As might be expected, magazines in categories affected by the recession did poorly, including shelter titles and auto enthusiast publications. In fact, all major categories suffered across the board--including some that were recently doing quite well, such as celebrity mags.
The news was pretty bad for shelter and domestic titles, including regional lifestyle mags. Meredith's Better Homes and Gardens and Ladies' Home Journal took some of the biggest-percentage hits at the newsstand, falling 39.1% to 231,333 and 40.3% to 230,911, respectively. Not far behind were Country Home (down 28.2%), Country Living (19.7%), Coastal Living (20.5%) and Martha Stewart Living (16.5%). The only scrap of good news was Time Inc.'s Southern Living, where newsstand sales crept up 1.9% to 176,801.
Women's beauty and fashion mags didn't do much better, with Glamour down 18.1% to 612,000, Harper's Bazaar down 14.1% to 153,234 and Allure down 12% to 224,550. On the women's lifestyle front, Redbook dropped 32.6% to 180,645, Cosmopolitan fell 6.2% to 1.78 million, and Self fell 14.4% to 300,633. Family Circle was down 19.2% to 789,500.
Celebrity titles, also targeting women, took big double-digit hits -- especially problematic since most of these titles rely on newsstand sales for the bulk of their circulation. In Touch Weekly tumbled 32% to 834,492, Us Weekly fell 20.7% to 796,669, Life & Style Weekly plunged 31.3% to 461,969, Star fell 13.4% to 617,096 and OK Weekly slipped 10.8% to 490,417.
There were two bright spots: Newsstand sales at People rose 3% to 1,472,149, and Entertainment Weekly was up 6.6% to 50,437.
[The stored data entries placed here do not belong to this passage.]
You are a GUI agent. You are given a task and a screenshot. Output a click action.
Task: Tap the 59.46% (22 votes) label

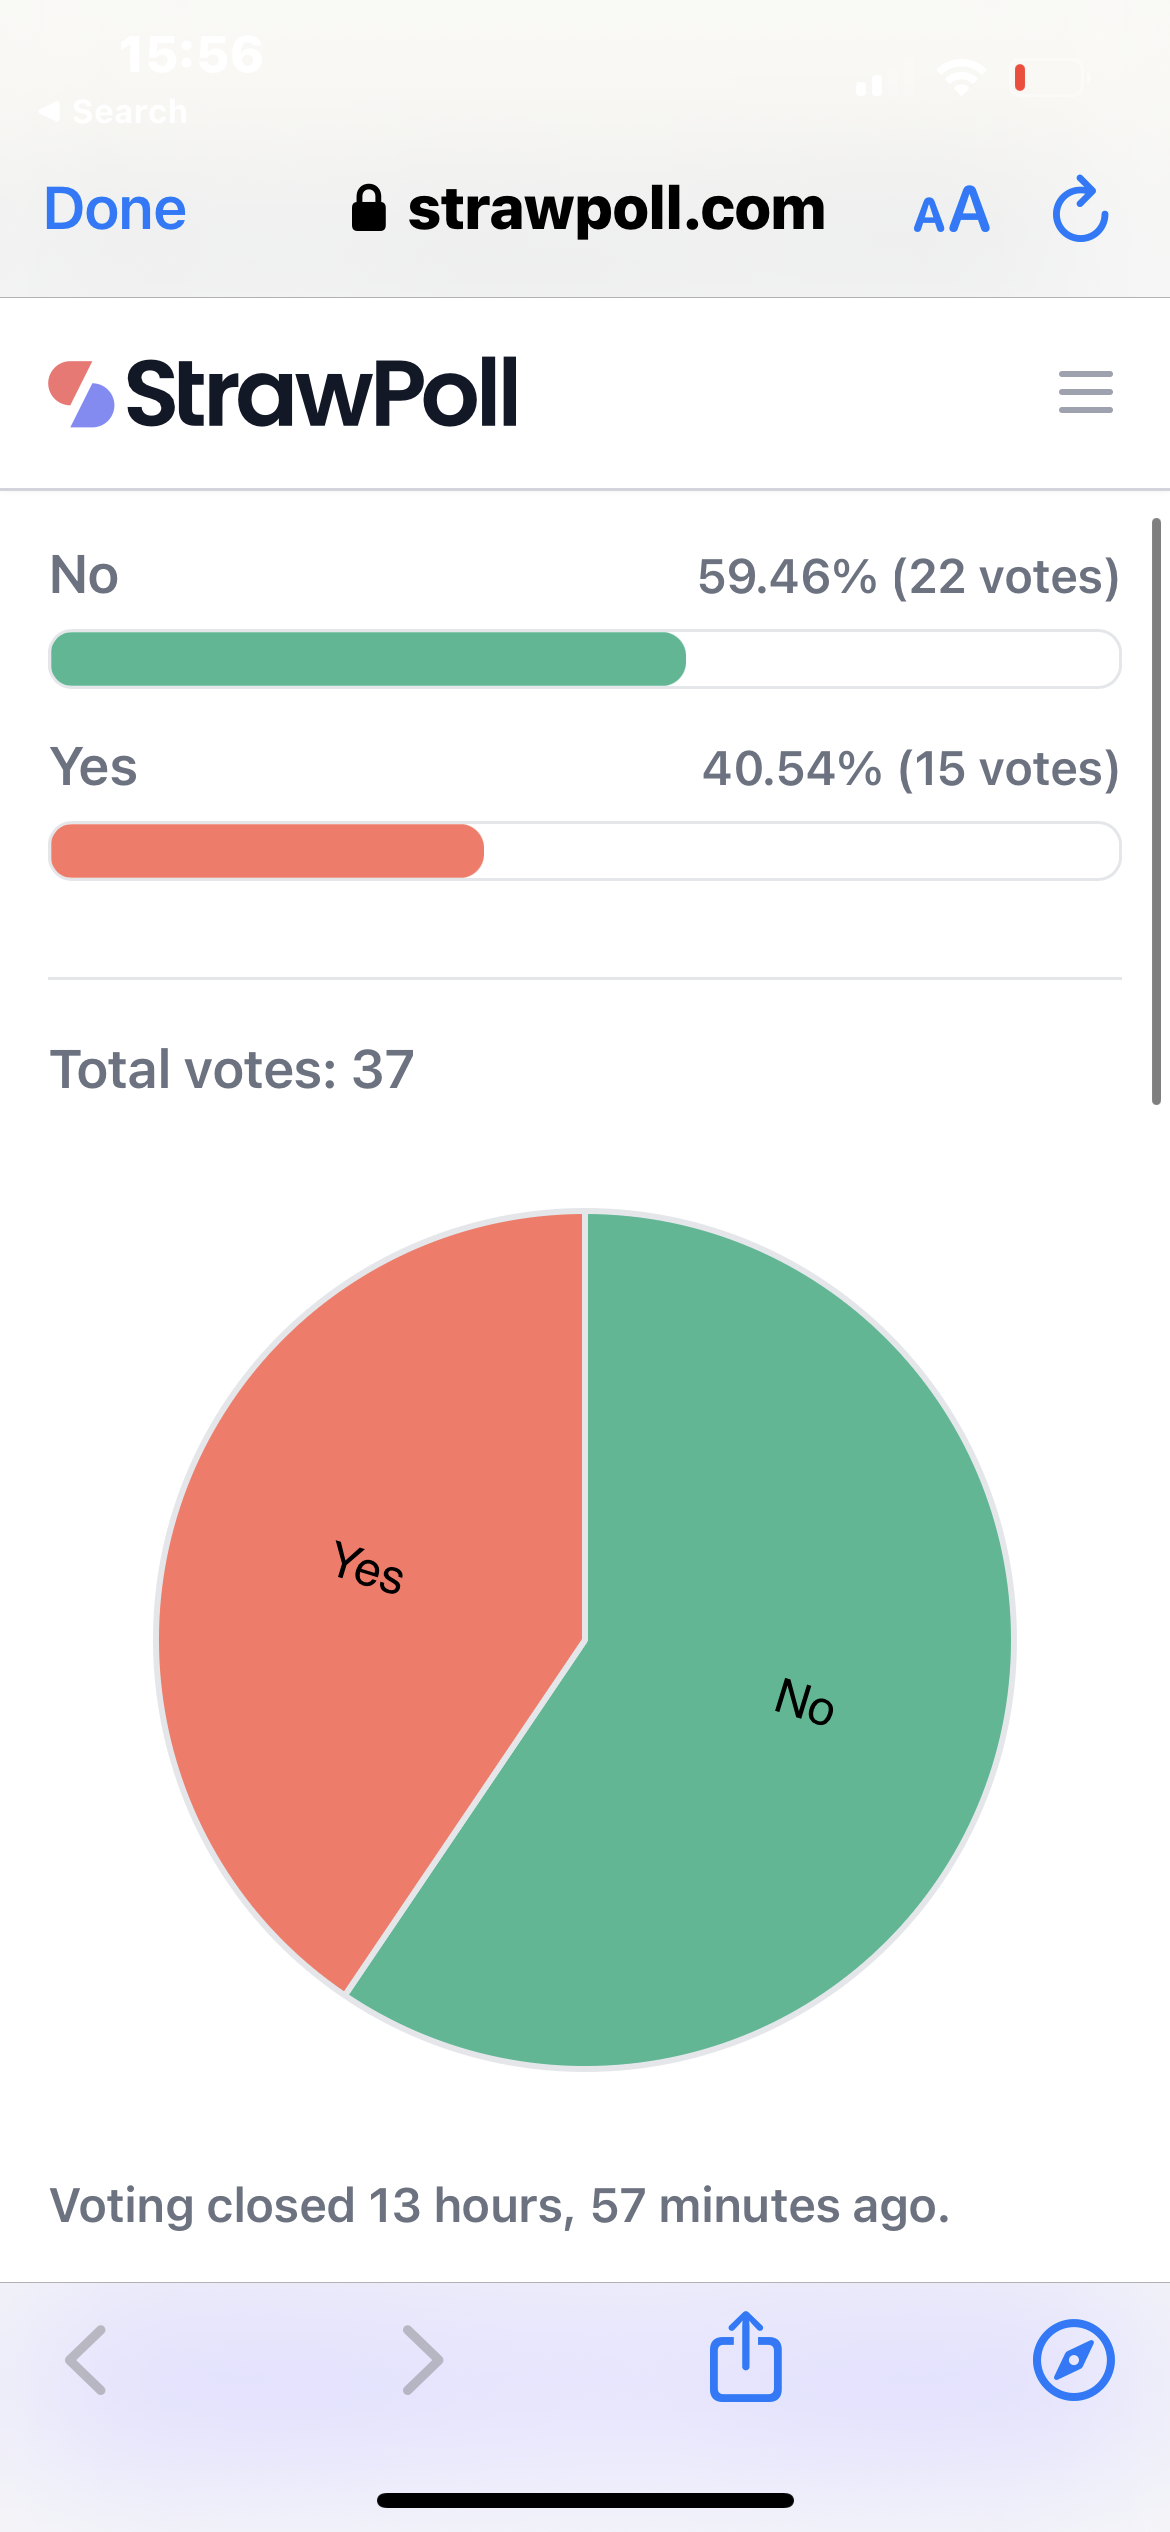(x=908, y=576)
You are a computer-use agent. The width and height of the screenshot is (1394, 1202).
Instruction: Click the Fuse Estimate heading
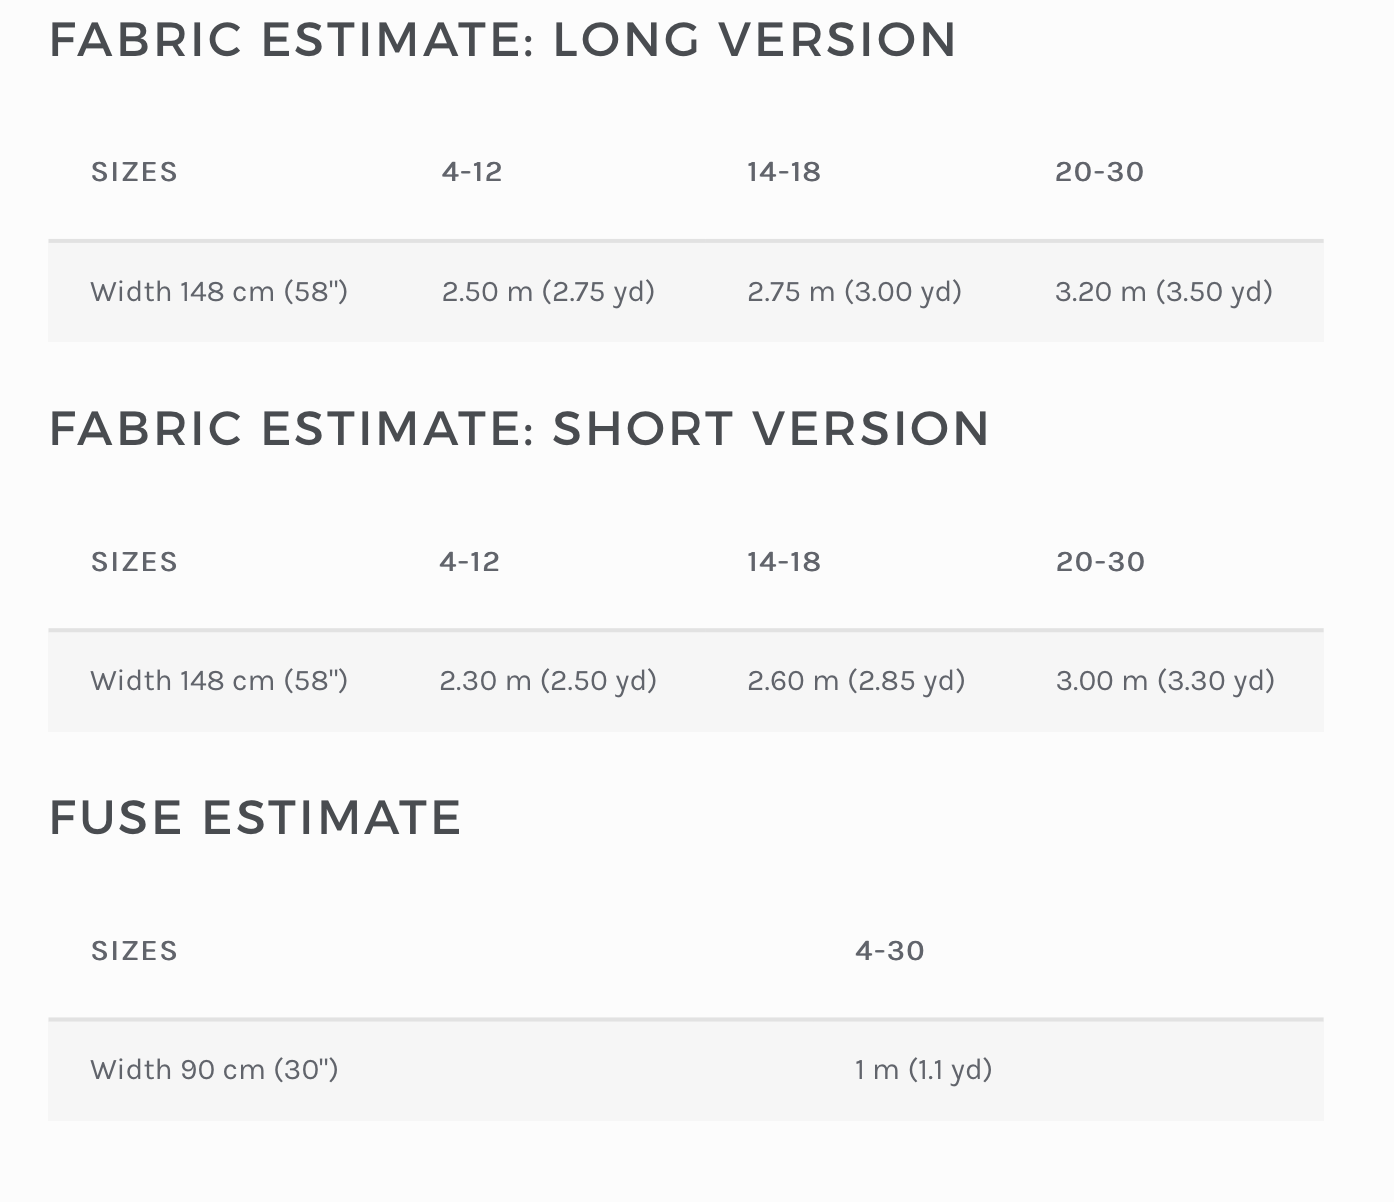click(x=256, y=818)
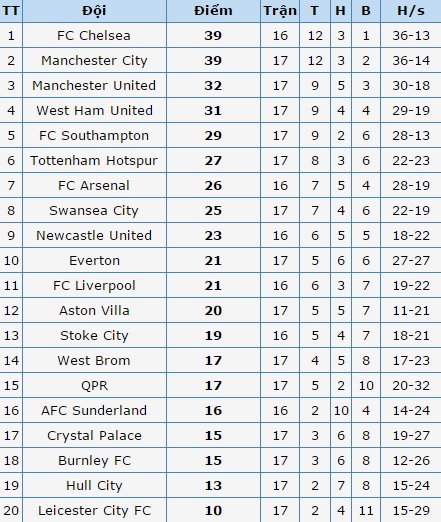The height and width of the screenshot is (522, 441).
Task: Select the H/s column header
Action: (x=411, y=11)
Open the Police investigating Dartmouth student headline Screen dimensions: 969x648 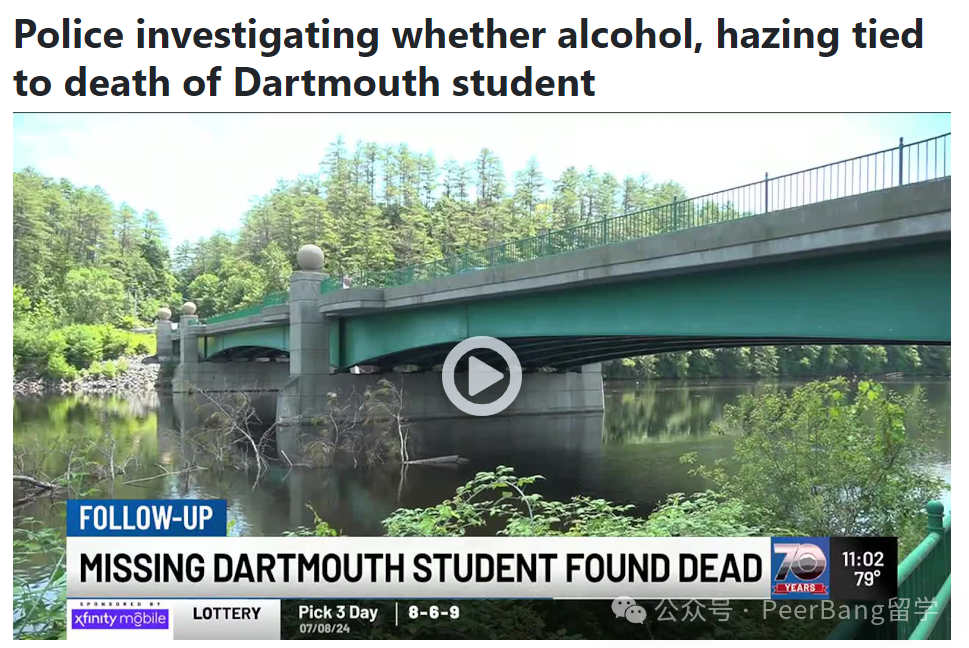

Predictably for a recession, auto enthusiast titles (mostly targeting men) were also down. Car and Driver fell 19.6% to 100,433, Motor Trend sank 15.5% to 117,304 and Road & Track slipped 9.8% to 92,117. Automobile magazine fell 14.1% to 49,211. Music titles--primarily targeting men--did little better, with Blender down 17.8% to 44,233, Spin down 38.2% to 29,917, Vibe down 10.8% to 100,318, and Country Weekly down 17% to 91,346. Rolling Stone had the best relative performance, dropping a mere 5.2% to 134,660.
Finally, the business titles; perhaps people are less inclined to read about business when it's doing so poorly. Whatever the reason, BusinessWeek slipped 9.3% to 33,903, Forbes fell 13.1% to 32,782, Money dipped 16.2% to 87,582, and SmartMoney tanked 23.2% to 41,894. One title fared well, as The Economist's newsstand sales rose 10.9% to 75,777.